Comedy in a scene should arise out of character and situation organically, not be forced in from some arbitrary bag of tricks or memory of punchlines. All of the techniques listed below are ways of forcing a laugh -- often through inserting a cheap joke -- and may actually prevent you from creating a genuinely funny scene by constantly denying the reality of the situation. Sure, at some time or another, everybody resorts to them in a pinch, and there are even games designed specifically to support one or the other crutch. But know what they are and only use them with caution. A cheap laugh may feel good while you're getting it, but you'll feel all dirty and hate yourself in the morning.
Gags.
Gags are funny bits that don't really fit but you shoehorn them in, anyway. Puns. Old joke lines ("and you know how painful that can be...," "If you hum a few bars I can fake it," etc.). Physical bits that don't really belong there but you thought a fall would get a laugh. It's anything that removes you from the scene so the audience is laughing at/with you the actor, not you the character. Stay in character.
Callbacks.
A callback is a reference to something that happened earlier in the show, usually in another scene, that you work into this scene so you can try and use the memory of the earlier bit to get a laugh here. Do it more than once and it becomes a running gag. Do it one too many times or too clumsily and it gets a groan instead of a laugh and brings whatever you tried to force it into to a dead stop. Use callbacks carefully.
Torturing the actor/pimping/denial.
Sure, some games (translation games, What Are You Doing, That'll Be Charley Now, etc.) are built on pimping, and those are times when it's appropriate. But pure pimping (which means trying to get a fellow actor to do something they are not good at or willing to do in order to get a cheap laugh through their ineptitude or embarassment rather than the scene at hand) for the hell of it is just going to break the reality of a scene and make both of you look bad. Some actors think that the general rule against denial in a scene means they get carte blanche to bully their castmates into being their puppet ("Hey, sing me that song you used to sing!" "How did that dance go again?" "Daddy, carry me piggyback!"). Sorry, but you can accept the reality of a scene without carrying out every malicious request made by someone who just wants to screw with you.
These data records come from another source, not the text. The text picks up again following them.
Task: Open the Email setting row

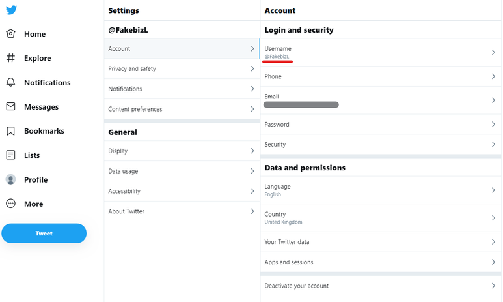Action: point(381,100)
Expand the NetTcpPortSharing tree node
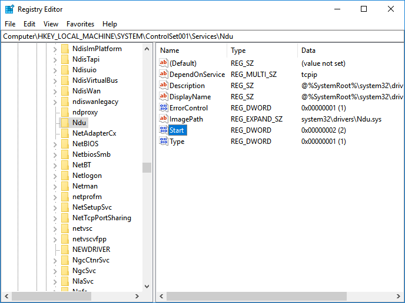Image resolution: width=405 pixels, height=303 pixels. point(55,218)
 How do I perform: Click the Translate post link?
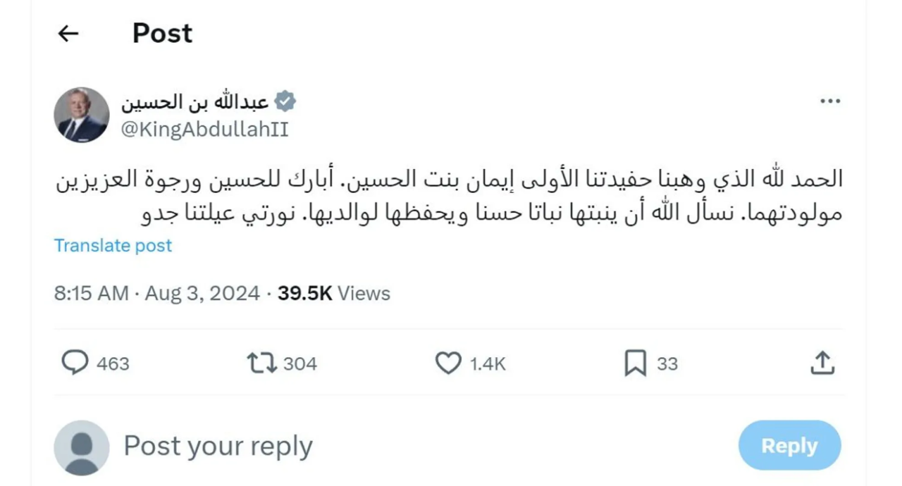(x=113, y=245)
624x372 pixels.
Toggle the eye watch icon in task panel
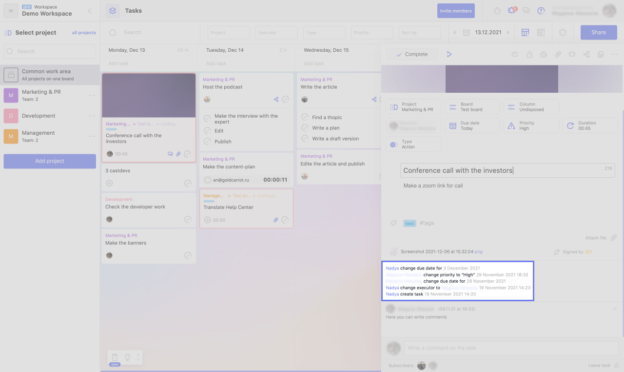point(515,55)
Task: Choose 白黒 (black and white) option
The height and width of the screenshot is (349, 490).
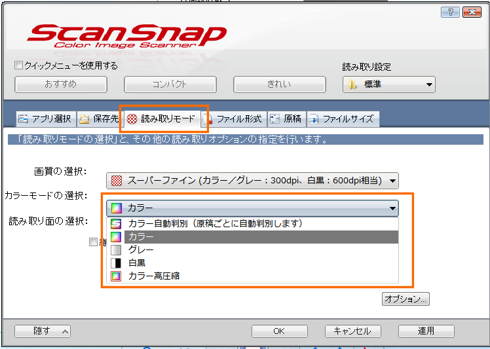Action: tap(137, 263)
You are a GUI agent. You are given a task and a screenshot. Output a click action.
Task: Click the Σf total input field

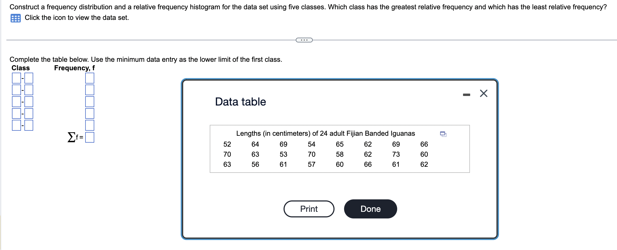[90, 137]
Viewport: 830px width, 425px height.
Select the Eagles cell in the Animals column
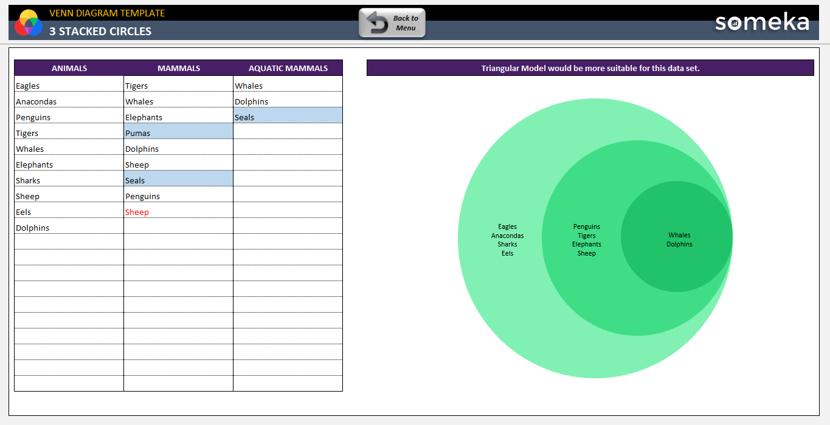pos(69,86)
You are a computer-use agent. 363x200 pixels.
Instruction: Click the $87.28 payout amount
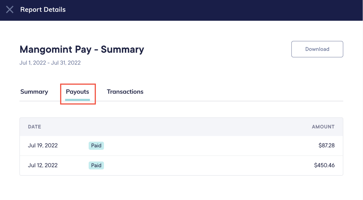[326, 145]
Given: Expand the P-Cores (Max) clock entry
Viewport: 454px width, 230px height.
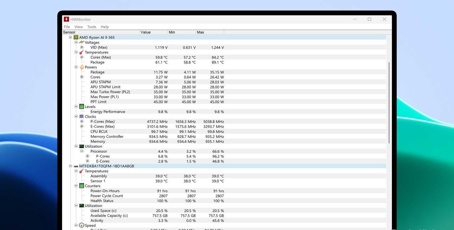Looking at the screenshot, I should pyautogui.click(x=81, y=121).
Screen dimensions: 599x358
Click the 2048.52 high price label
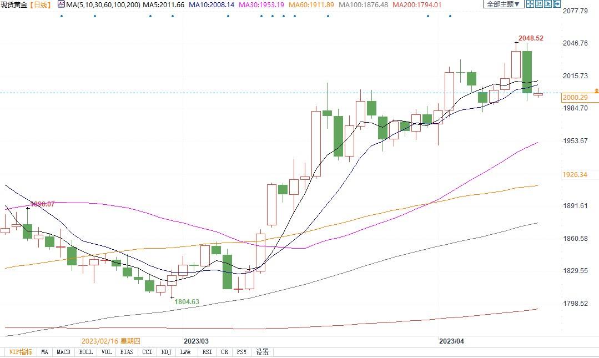click(531, 38)
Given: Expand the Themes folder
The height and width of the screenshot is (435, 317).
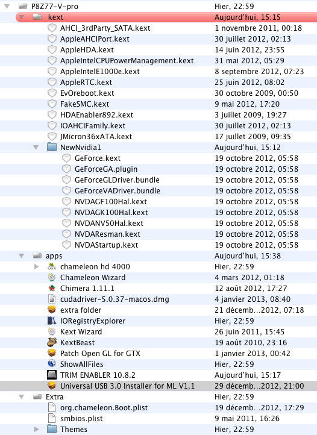Looking at the screenshot, I should pyautogui.click(x=36, y=429).
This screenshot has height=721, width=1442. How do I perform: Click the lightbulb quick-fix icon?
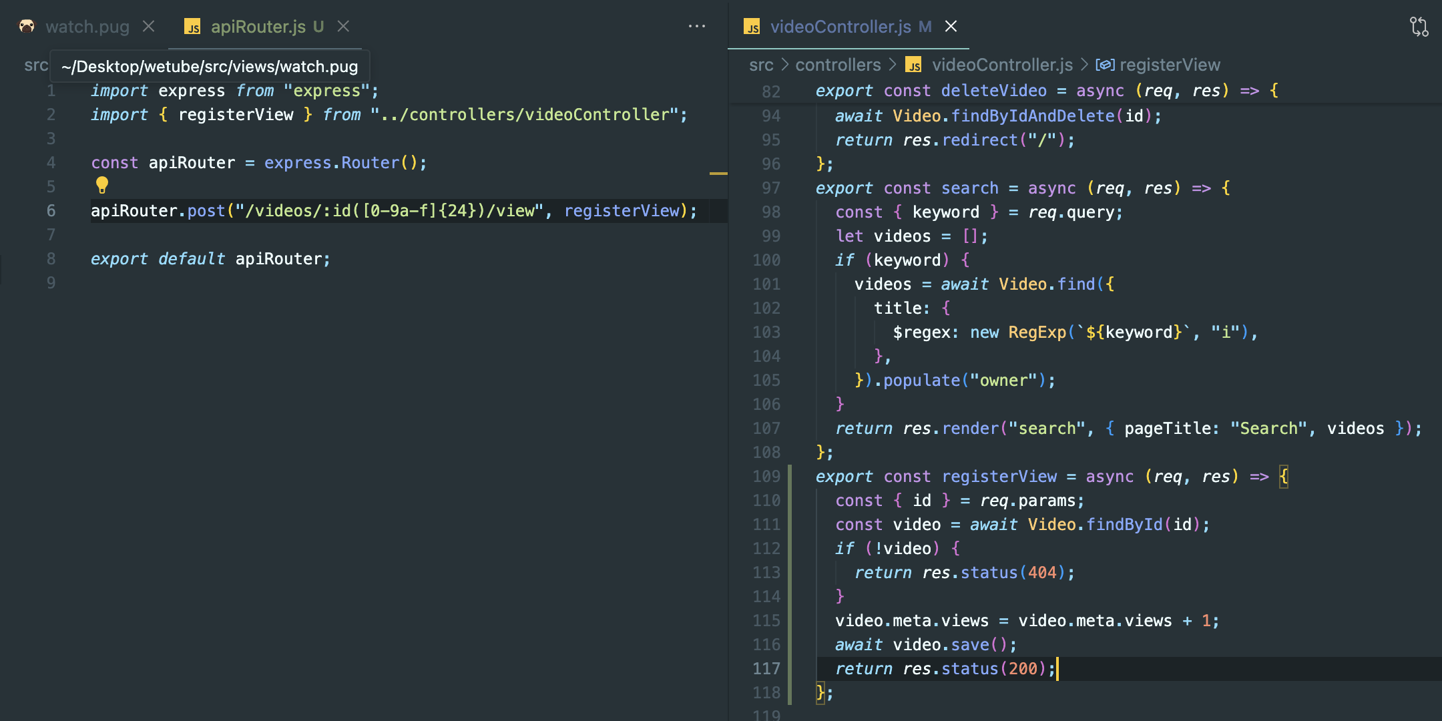(102, 185)
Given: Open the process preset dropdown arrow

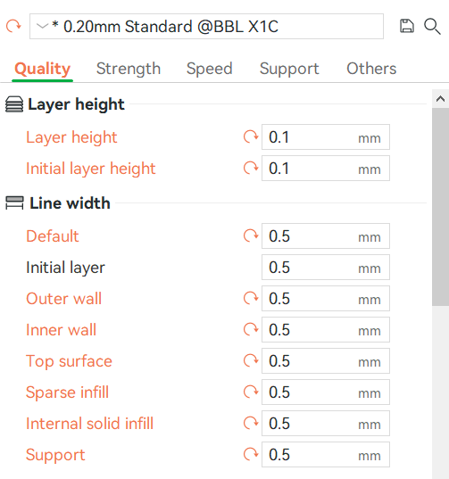Looking at the screenshot, I should tap(42, 26).
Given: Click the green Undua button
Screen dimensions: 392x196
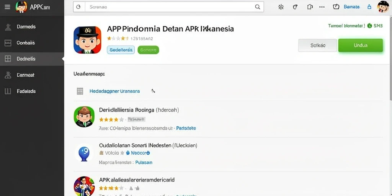Looking at the screenshot, I should click(361, 45).
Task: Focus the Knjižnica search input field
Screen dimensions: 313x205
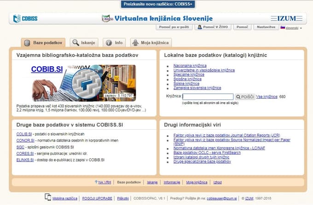Action: pyautogui.click(x=208, y=97)
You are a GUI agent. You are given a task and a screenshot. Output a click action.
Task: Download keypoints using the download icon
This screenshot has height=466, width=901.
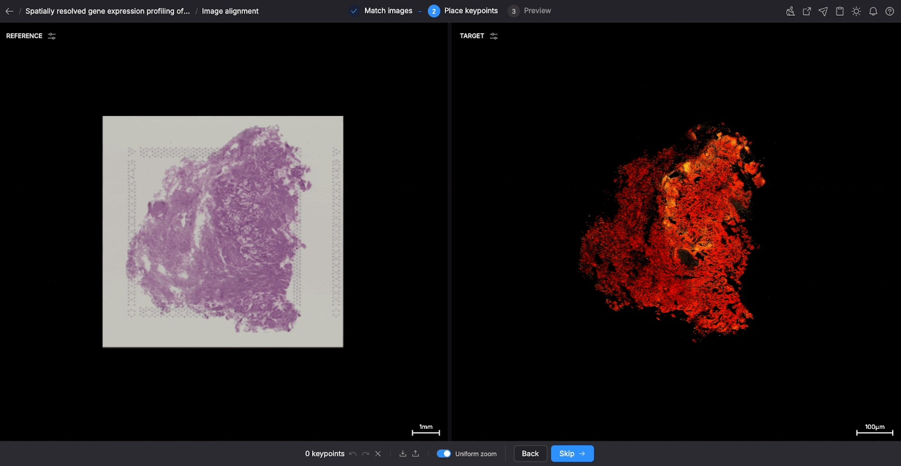pyautogui.click(x=403, y=454)
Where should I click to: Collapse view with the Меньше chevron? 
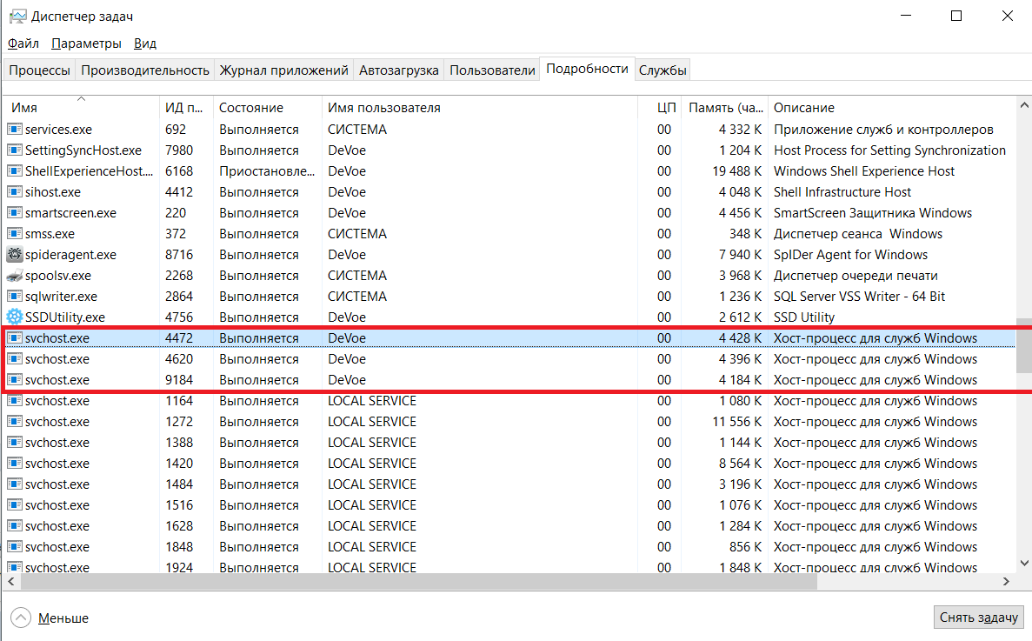(20, 618)
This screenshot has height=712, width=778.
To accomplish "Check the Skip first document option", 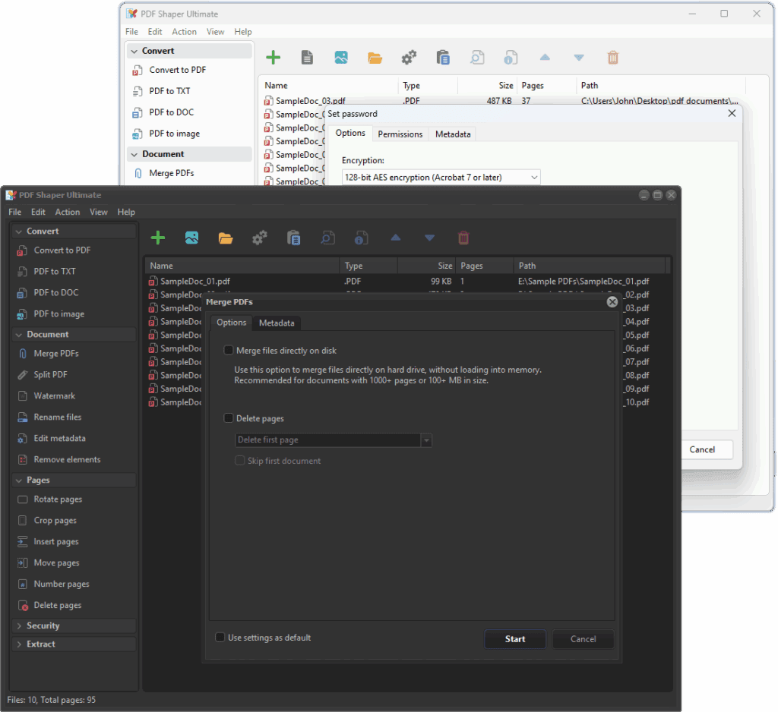I will (x=240, y=460).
Demanding that another actor do what you say in the name of not denying doesn't make you a stickler for quality improv, it just makes you an asshole.
The "Funny" suggestion.
Beware of seeking strange or funny sounding suggestions for characters, scene locations, etc. from the audience. Sometimes if you pick something too weird to start with you're stuck in a one joke premise and you've got nowhere to go from there. On the other hand, if you start out with a boring sounding suggestion you've got room to build, to filter it through your own comedic sensibility and impress the audience when you make it into something funny. Creating the humor is your job, not theirs.
Current events, local names, and pop culture personalities.
I'm not saying don't be current, I'm just saying have something to actually say about events instead of just throwing out funny names and tired memes (see Shatner below).
Stereotypes.
Don't play types. Play people.
Profanity/Innuendo.
Learn to do improv without profanity and innuendo and you'll be able to handle it when appropriate. If you think you have to use it to be funny, you don't really know how to be funny. You just know how to get nervous laughter through shock value -- and when the shock wears off, you won't be funny anymore.
Shatner.
We've all seen (and many have done) a scene based on Star Trek that devolves into a really... really... tortured... dramatic pause-laden then sped up and stacatto Bill! Shatner! As! Kirk! (Wait for it...) Impression! Maybe it even got a laugh. So, what's wrong with that?
What's wrong with it is that it has been done. To death. By everyone. They've even done it on Family Guy, which is a sure sign that the bit exhibits creative bankruptcy. Not only is it old and stale but, worse, it isn't your bit. In improv comedy we are uniquely situated to create something new and startling in the moment, exercising our own creativity and making our own statement, and here you want to throw that chance in the dumpster for a cheap, recycled laugh. You're better than that. Don't steal somebody else's material, and that includes impressions. Show us something new about Shatner (or do somebody else from the Trek universe for god's sake -- amaze us with your command of minor characters and roll out that killer Lt. Leslie). If it's a bit you saw on Family Guy, or Saturday Night Live, or Whose Line Is It, Anyway?, or done by some other guy in your improv group last week -- if it isn't your bit -- don't do it. Come up with your own, fresh take. No Shatner.